RECORDED DATA:
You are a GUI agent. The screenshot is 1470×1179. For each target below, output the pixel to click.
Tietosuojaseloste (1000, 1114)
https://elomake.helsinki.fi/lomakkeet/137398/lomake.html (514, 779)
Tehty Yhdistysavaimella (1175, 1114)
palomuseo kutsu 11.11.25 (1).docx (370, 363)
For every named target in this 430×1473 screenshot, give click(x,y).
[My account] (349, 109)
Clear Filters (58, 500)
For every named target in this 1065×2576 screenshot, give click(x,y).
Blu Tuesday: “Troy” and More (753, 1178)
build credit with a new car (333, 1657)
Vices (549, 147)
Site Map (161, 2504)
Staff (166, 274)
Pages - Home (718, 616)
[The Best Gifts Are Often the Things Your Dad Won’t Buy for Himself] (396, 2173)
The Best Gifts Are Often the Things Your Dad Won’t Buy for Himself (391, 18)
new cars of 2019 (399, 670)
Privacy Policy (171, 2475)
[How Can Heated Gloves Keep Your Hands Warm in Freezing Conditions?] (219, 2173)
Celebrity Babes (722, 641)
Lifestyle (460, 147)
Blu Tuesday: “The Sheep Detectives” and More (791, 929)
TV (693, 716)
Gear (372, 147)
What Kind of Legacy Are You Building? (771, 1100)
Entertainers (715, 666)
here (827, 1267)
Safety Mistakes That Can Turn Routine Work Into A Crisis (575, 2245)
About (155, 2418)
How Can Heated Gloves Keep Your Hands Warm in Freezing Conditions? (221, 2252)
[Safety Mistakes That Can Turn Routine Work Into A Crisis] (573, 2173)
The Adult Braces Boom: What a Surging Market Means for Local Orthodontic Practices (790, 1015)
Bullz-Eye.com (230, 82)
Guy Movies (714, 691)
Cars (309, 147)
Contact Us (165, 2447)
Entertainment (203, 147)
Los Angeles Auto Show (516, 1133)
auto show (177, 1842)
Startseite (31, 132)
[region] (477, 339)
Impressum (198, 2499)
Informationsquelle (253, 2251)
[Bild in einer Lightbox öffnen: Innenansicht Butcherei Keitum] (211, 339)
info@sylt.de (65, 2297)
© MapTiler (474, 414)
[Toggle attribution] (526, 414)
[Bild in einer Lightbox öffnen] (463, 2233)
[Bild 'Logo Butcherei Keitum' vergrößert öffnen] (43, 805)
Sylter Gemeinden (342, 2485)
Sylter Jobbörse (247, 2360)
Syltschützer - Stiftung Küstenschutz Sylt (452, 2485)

EXERCISE DETAILS: Return the listing above exactly, line for line.

WRITTEN SOLUTION:
You are a GUI agent. The screenshot is 1470×1179. For each target below, output the pixel to click.
Tietosuojaseloste (1000, 1114)
https://elomake.helsinki.fi/lomakkeet/137398/lomake.html (514, 779)
Tehty Yhdistysavaimella (1175, 1114)
palomuseo kutsu 11.11.25 (1).docx (370, 363)
For every named target in this 430×1473 screenshot, give click(x,y).
[My account] (349, 109)
Clear Filters (58, 500)
For every named target in this 1065×2576 screenshot, give click(x,y).
Blu Tuesday: “Troy” and More (753, 1178)
build credit with a new car (333, 1657)
Vices (549, 147)
Site Map (161, 2504)
Staff (166, 274)
Pages - Home (718, 616)
[The Best Gifts Are Often the Things Your Dad Won’t Buy for Himself] (396, 2173)
The Best Gifts Are Often the Things Your Dad Won’t Buy for Himself (391, 18)
new cars of 2019 (399, 670)
Privacy Policy (171, 2475)
[How Can Heated Gloves Keep Your Hands Warm in Freezing Conditions?] (219, 2173)
Celebrity Babes (722, 641)
Lifestyle (460, 147)
Blu Tuesday: “The Sheep Detectives” and More (791, 929)
TV (693, 716)
Gear (372, 147)
What Kind of Legacy Are You Building? (771, 1100)
Entertainers (715, 666)
here (827, 1267)
Safety Mistakes That Can Turn Routine Work Into A Crisis (575, 2245)
About (155, 2418)
How Can Heated Gloves Keep Your Hands Warm in Freezing Conditions? (221, 2252)
[Safety Mistakes That Can Turn Routine Work Into A Crisis] (573, 2173)
The Adult Braces Boom: What a Surging Market Means for Local Orthodontic Practices (790, 1015)
Bullz-Eye.com (230, 82)
Guy Movies (714, 691)
Cars (309, 147)
Contact Us (165, 2447)
Entertainment (203, 147)
Los Angeles Auto Show (516, 1133)
auto show (177, 1842)
Startseite (31, 132)
[region] (477, 339)
Impressum (198, 2499)
Informationsquelle (253, 2251)
[Bild in einer Lightbox öffnen: Innenansicht Butcherei Keitum] (211, 339)
info@sylt.de (65, 2297)
© MapTiler (474, 414)
[Toggle attribution] (526, 414)
[Bild in einer Lightbox öffnen] (463, 2233)
[Bild 'Logo Butcherei Keitum' vergrößert öffnen] (43, 805)
Sylter Gemeinden (342, 2485)
Sylter Jobbörse (247, 2360)
Syltschützer - Stiftung Küstenschutz Sylt (452, 2485)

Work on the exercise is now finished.